SOURCE DATA:
☆ ☆ ☆ ☆

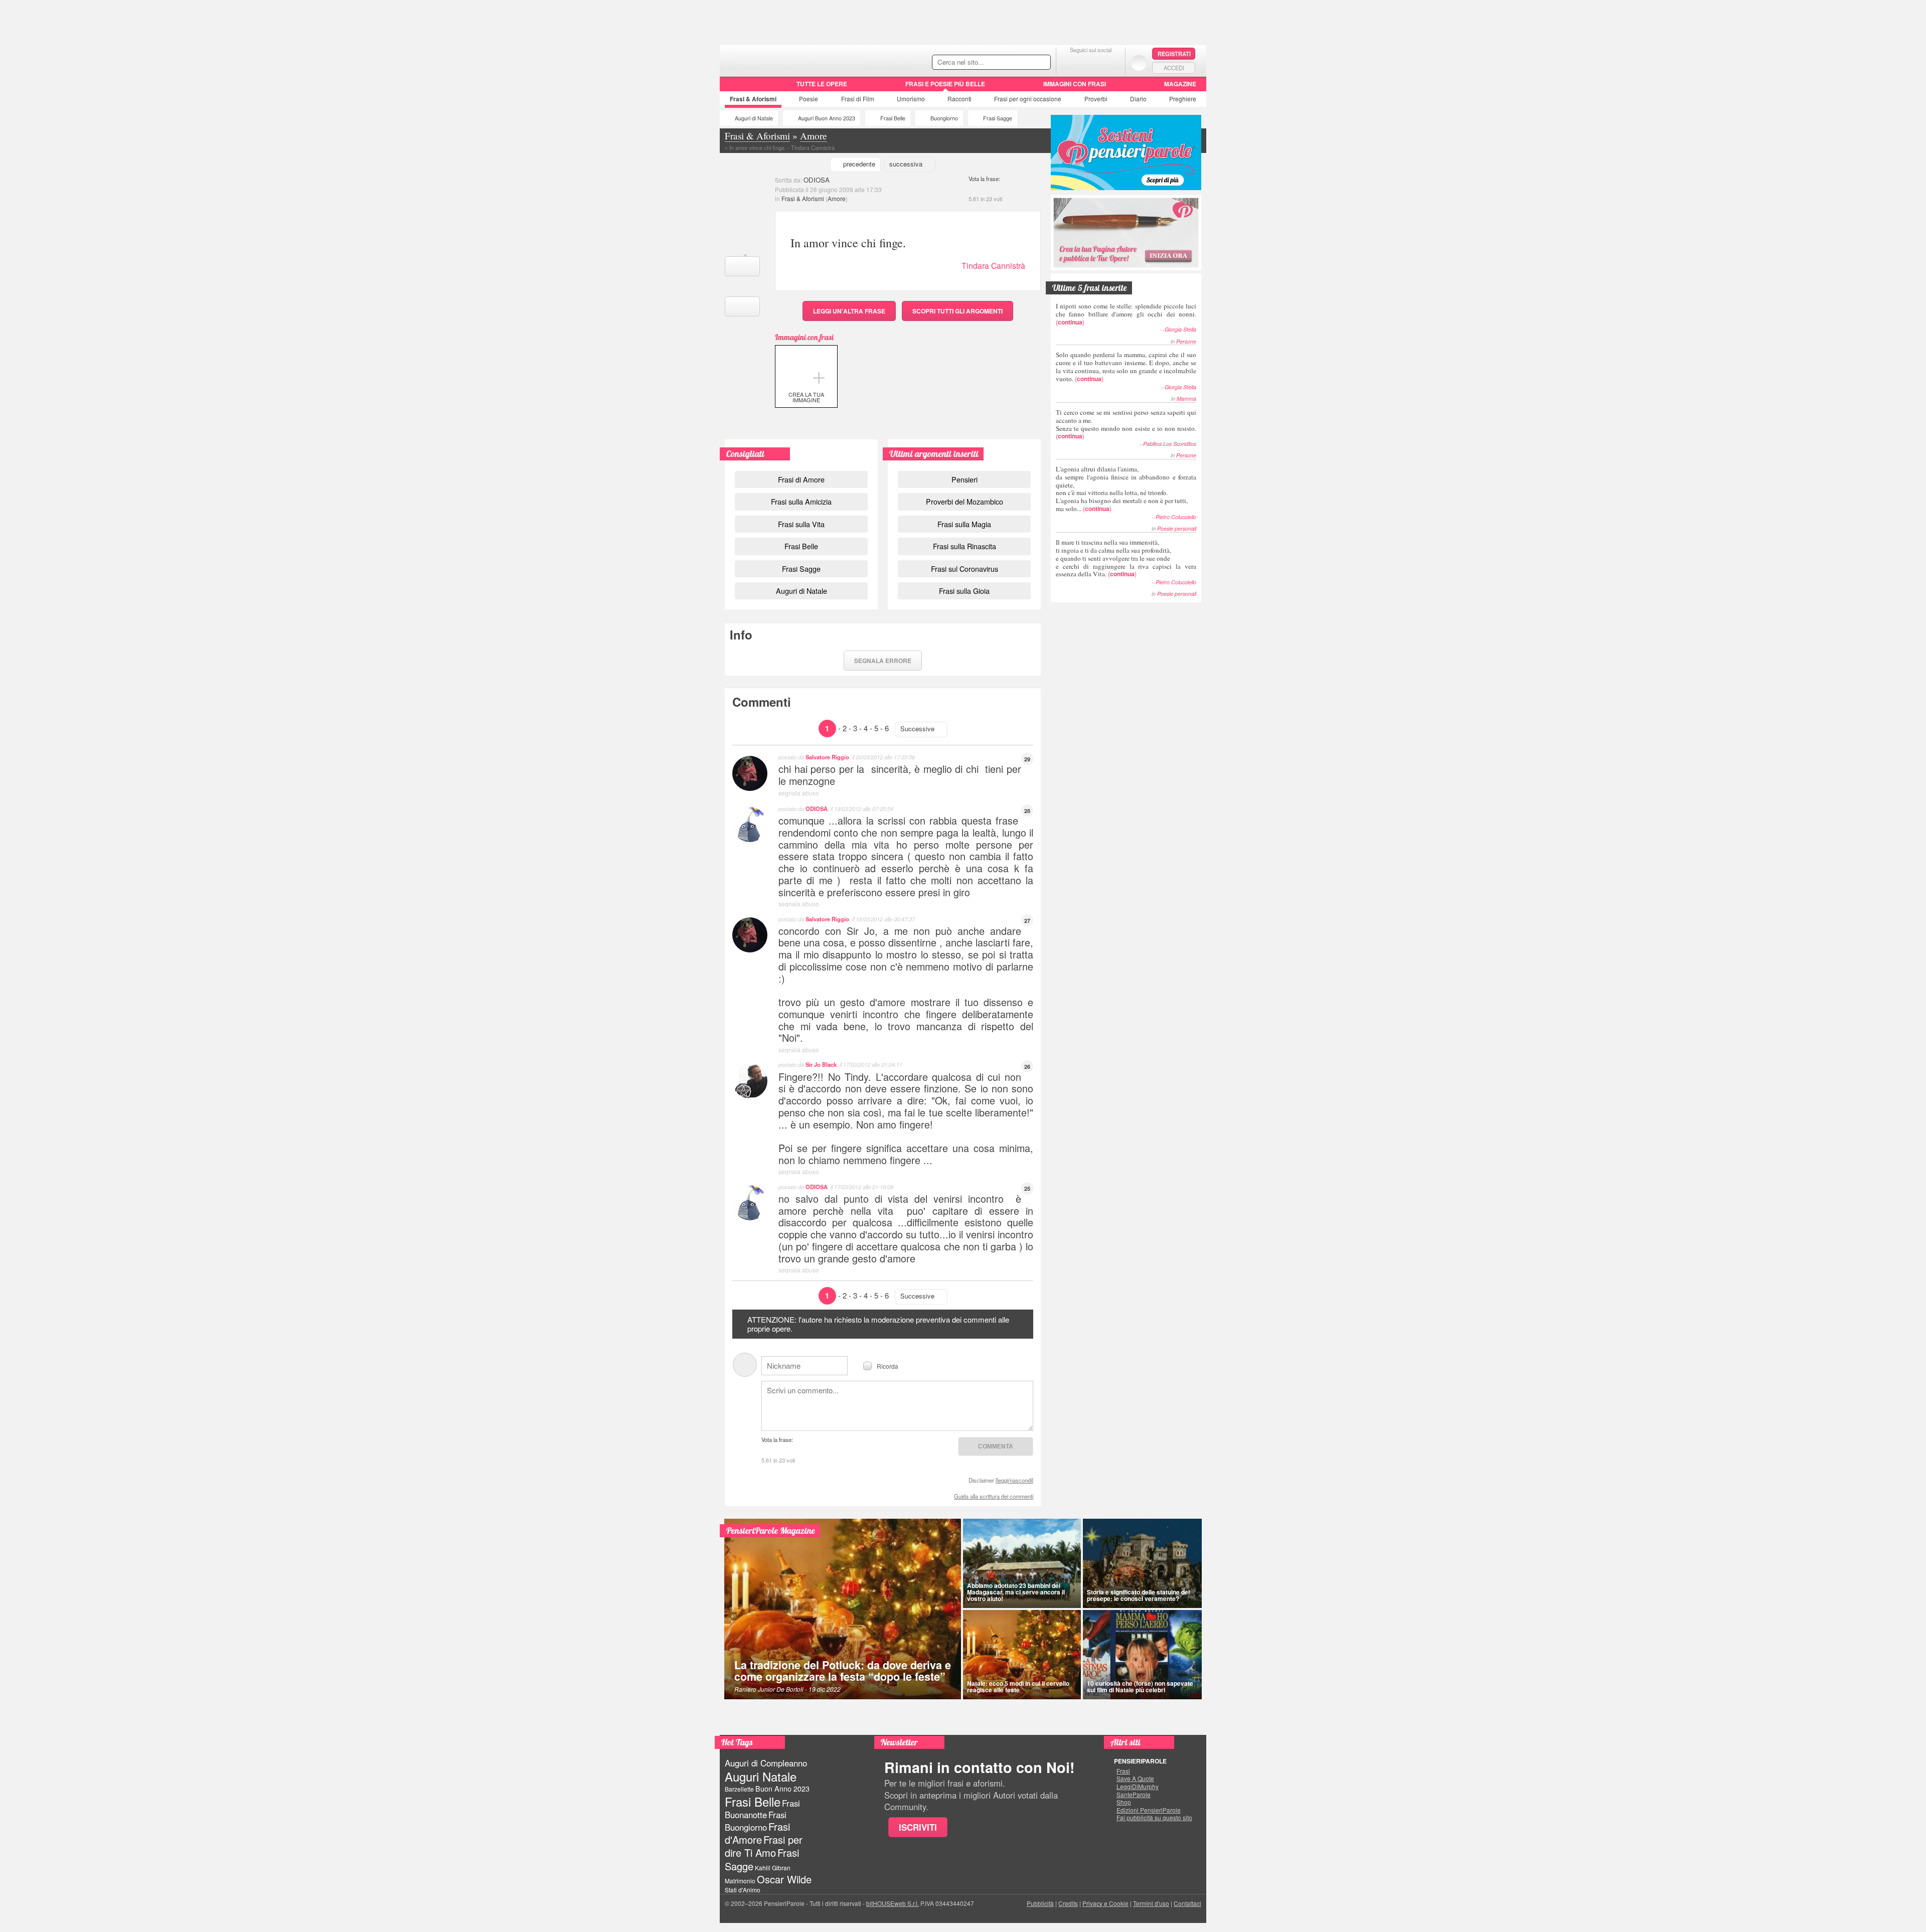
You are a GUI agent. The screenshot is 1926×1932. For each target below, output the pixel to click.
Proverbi (1095, 98)
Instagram (1110, 62)
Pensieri (964, 479)
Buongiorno (944, 118)
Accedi (1174, 68)
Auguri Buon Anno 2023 (826, 118)
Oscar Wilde (784, 1879)
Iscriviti (918, 1827)
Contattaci (1187, 1903)
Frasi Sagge (997, 118)
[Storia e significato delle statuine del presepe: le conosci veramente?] (1142, 1563)
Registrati (1174, 54)
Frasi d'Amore (757, 1833)
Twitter (1090, 62)
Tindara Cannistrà (993, 265)
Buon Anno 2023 (782, 1789)
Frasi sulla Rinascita (964, 546)
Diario (1138, 98)
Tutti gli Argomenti (957, 310)
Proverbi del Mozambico (964, 501)
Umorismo (911, 98)
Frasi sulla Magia (964, 524)
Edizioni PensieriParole (1148, 1810)
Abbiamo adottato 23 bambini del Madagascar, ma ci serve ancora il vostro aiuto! (1016, 1592)
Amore (837, 198)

☆ ☆ ☆ ☆

WHAT TO WORK ON:
Of the lines above, copy each that contains "Anno".

EXERCISE OUTPUT:
Auguri Buon Anno 2023 (826, 118)
Buon Anno 2023 (782, 1789)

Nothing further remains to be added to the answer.